ヘンスにとって、バレンタインという言葉はチョコより野球選手が思い浮かぶくらい無縁なイベントであった。

しかし、そんな彼がバレンタインを意識し出したのは先日の席替えのためであった。

絵を描くのが好きなヘンスにとって、席替えでは先生から遠い後ろの席に座りたかった。

しかし、くじの結果、真ん中の窓側寄りの席に決まってしまった。

席を移動した後、がっかりした気分を紛らわそうとノートの余白に花の絵を描いた。

すると隣の席のサリーが「花の絵上手だね!」と声をかけてきた。

「いや、別にうまくはないよ」とへンスは言った。

しかしサリーは食い気味に
「いえ上手よ!だってこのお花、お母さんと一緒に育てているから毎日見てるもの!」と言い、

「へンスもこのお花、家で育ててるの?」と質問してきた。

へンスは少し恥ずかしくなって「まあ、僕のお母さんがお花好きだからね。」と答えた。

「え〜!一緒だね!私もお花が好きなの!まあ、枯らしちゃうことも多いんだけどね。」とサリーは恥ずかしそうに笑いながら話した。

すると、下校のチャイムの音が鳴った。

「ところで・・・」
サリーはまだ会話を続けようとしていたが、
聞こえないふりをした。

へンスは急いでノートと筆箱をバックにしまい、席を立った。

心臓がドキドキしていた。
急いで教室を出たからではなく、その前からだ。

絵を他人に見せたこともなかったし、ましてや褒められたことなんて一度もなかったから素直に嬉しかった。

また、へンスの頭ではサリーの言ったある言葉が何度も心で浮かんでは消えていた。

「一緒だね!」

花が好きなのは僕のお母さんだけれど、自分とサリーの共通の秘密のような気持ちがした。
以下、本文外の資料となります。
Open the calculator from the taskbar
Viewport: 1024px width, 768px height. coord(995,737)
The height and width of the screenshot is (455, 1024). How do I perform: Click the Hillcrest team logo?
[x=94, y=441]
この言葉はへンスにとって絵を褒められたことよりも幸せを感じさせた。

家に帰ってすぐ、お母さんに花の名前を教えてもらった。

今なら何百種類の植物の名前だって覚えられる気がしていた。

するとお母さんは
「あんたが花の名前を聞くなんて珍しいわね。さてはバレンタインデーが明後日に近づいているからってお花で女の子にモテようとしているのね。」とへンスをおちょくった。

へンスは驚いた。
バレンタインデーが明後日⁉︎

お母さんはへンスの驚きの表情を見て、ショックを受けたと思い、

「冗談よ、きっと誰かからチョコを貰えるわ。もし、貰えなくてもお母さんが用意してあげるわ。」と言った。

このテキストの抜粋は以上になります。